Avec sa tignasse blanche, on le verrait volontiers en empereur romain. Lui, le hippie des années 1970, qui prônait le «retour à la nature», ponctué par quelques voyages en Inde et au Népal, s’est aussi mis à la mandoline. Ca change des Pink Floyd ! Pilier de l’association des «viticulteurs et vinificateurs du Tessin», qui vient de fêter son quart de siècle, ce père de famille, ces jours, se réjouit du retour de son fils, 25 ans. Après un long voyage sac à dos en Australie, où est établi son jeune frère Olivier, 23 ans, Sylvain est revenu au pays début septembre, tel l’enfant prodigue. Il va suivre une formation à Mezzana, l’école tessinoise des métiers de la terre. On sent son père soulagé : «Je ne brusque rien»… même si l’avenir du domaine paraît assuré.

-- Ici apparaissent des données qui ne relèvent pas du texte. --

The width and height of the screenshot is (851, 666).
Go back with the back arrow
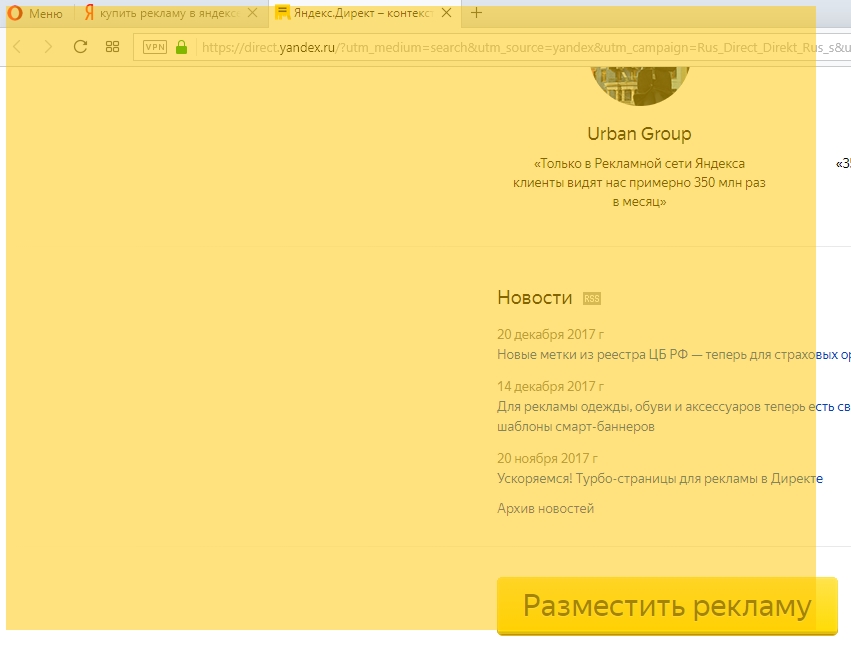pos(17,47)
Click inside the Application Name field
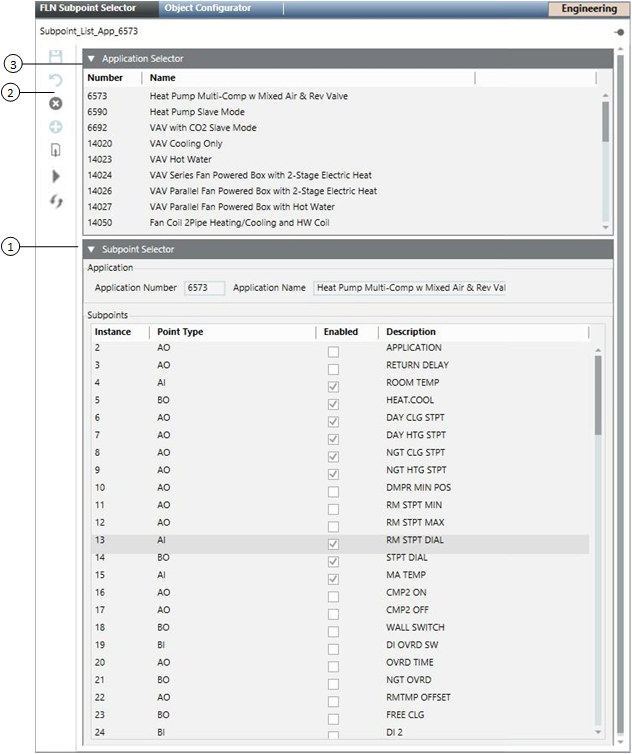The width and height of the screenshot is (632, 754). 409,288
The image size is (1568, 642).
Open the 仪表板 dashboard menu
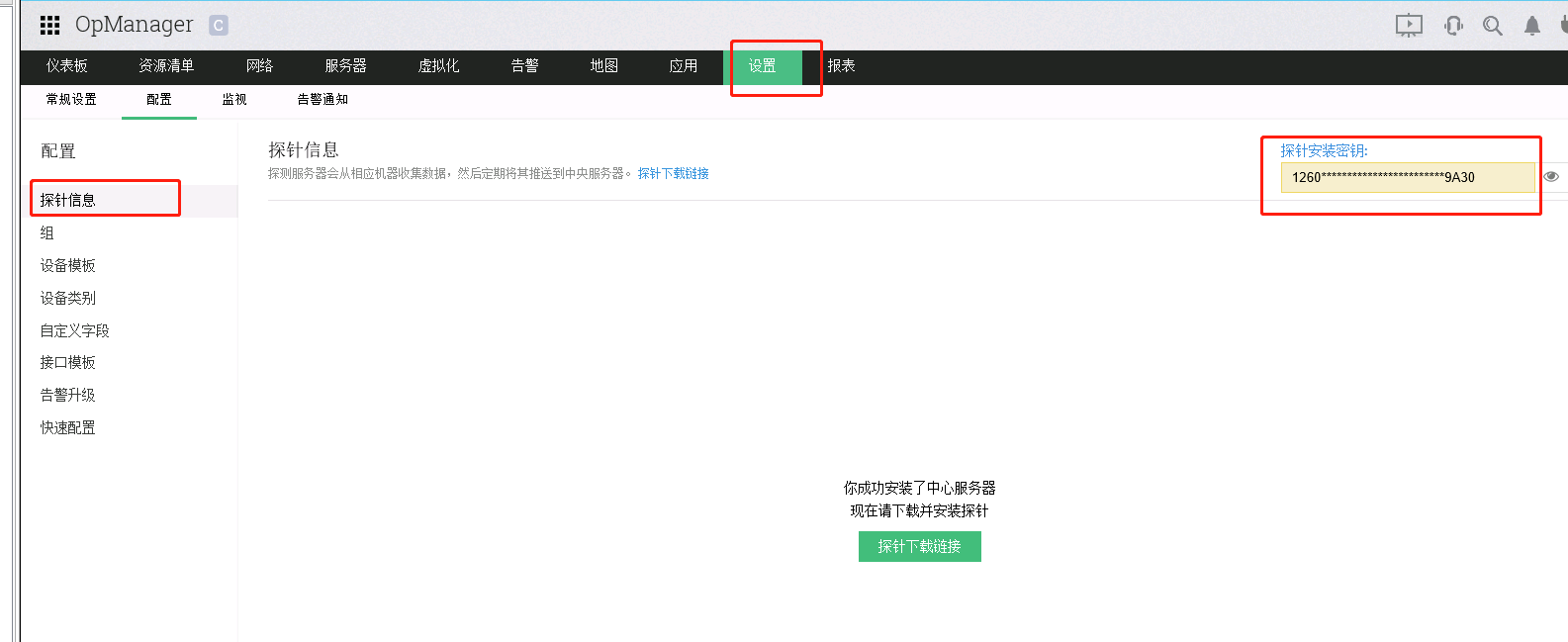coord(66,66)
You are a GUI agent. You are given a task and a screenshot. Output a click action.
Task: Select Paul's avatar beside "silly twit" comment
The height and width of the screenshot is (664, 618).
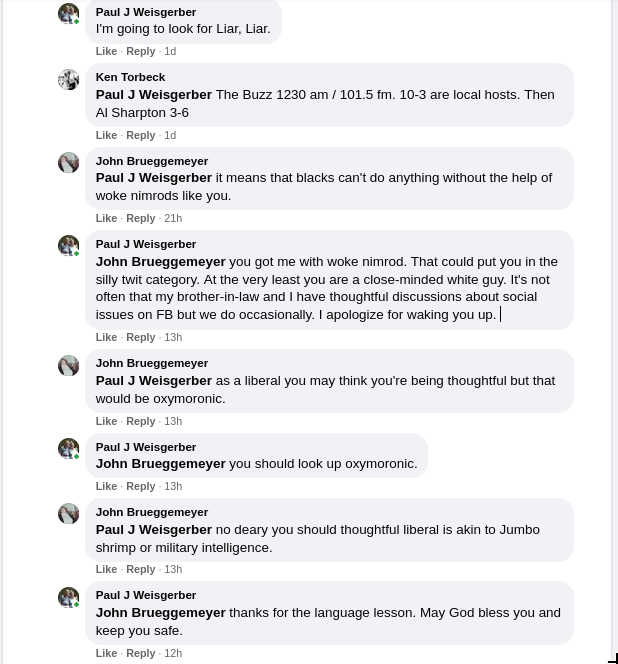click(68, 245)
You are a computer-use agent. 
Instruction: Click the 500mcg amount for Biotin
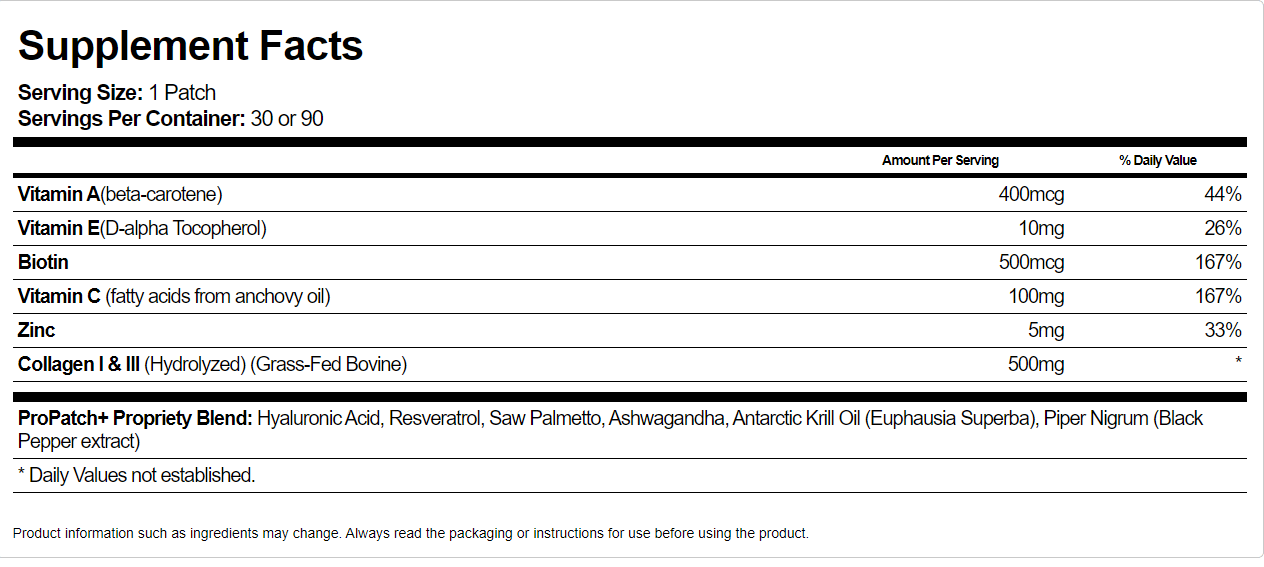1031,262
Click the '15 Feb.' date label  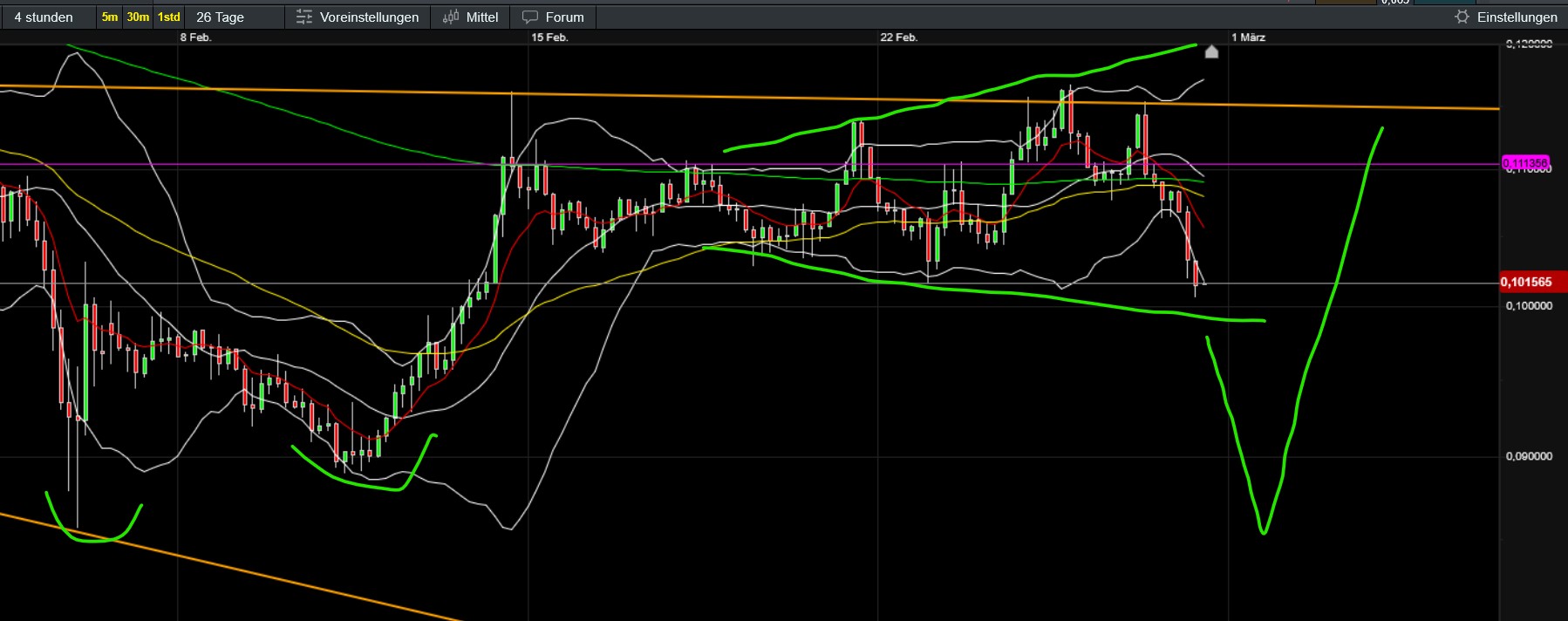pyautogui.click(x=549, y=38)
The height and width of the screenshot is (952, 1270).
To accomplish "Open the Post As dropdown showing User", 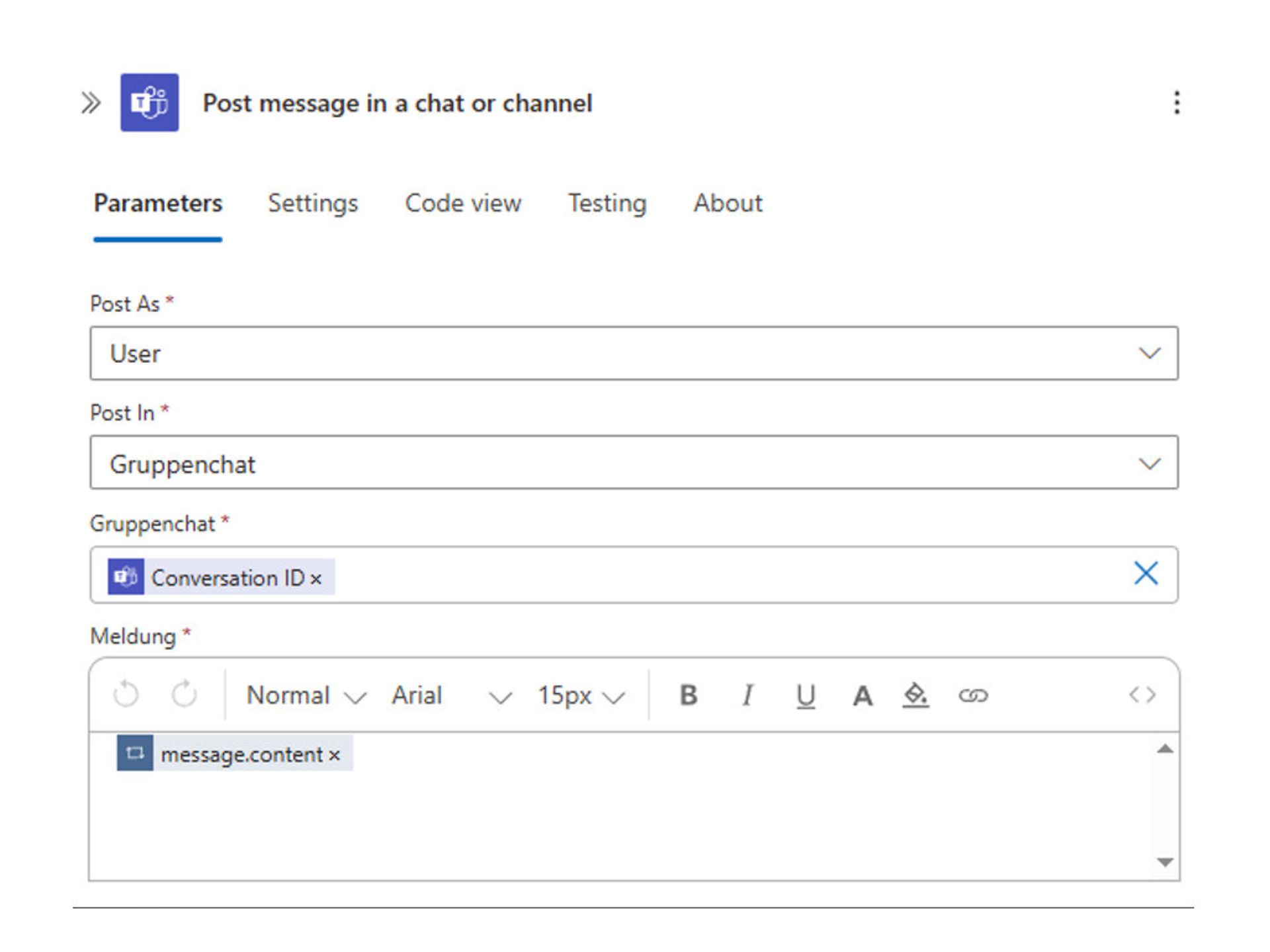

Autre sujet de satisfaction de «pater familias», ses deux filles, Frédérique, 33 ans, et Sophie, 31 ans. L’aînée, qui venait du Chalet Suisse de Sauvabelin (Lausanne), a repris, il y a deux ans et demi, un grotto à Caslano, sur les bords du Ceresio, le lac de Lugano. Dans un endroit aussi agreste qu’enchanteur, elle magnifie les bons produits du terroir, avec l’aide d’un chef de cuisine. Les vins sont à la hauteur. Son père lui donne un coup de main. Depuis longtemps, Eric Klausener cherchait à faire partager les meilleurs nectars de ses collègues vignerons-encaveurs, à des tarifs corrects. Quant à sa deuxième fille, Sophie, puéricultrice, elle lui a donné deux petits-enfants, une fille de 5 ans et un garçon de 2 ans et demi. Tandis que l’épouse, Fabienne, une «montagnarde des Mosses», qui tâta de l’archéologie à Lausanne, tient la boutique, ce jour-là. Pour le vigneron, un appui de tous les instants…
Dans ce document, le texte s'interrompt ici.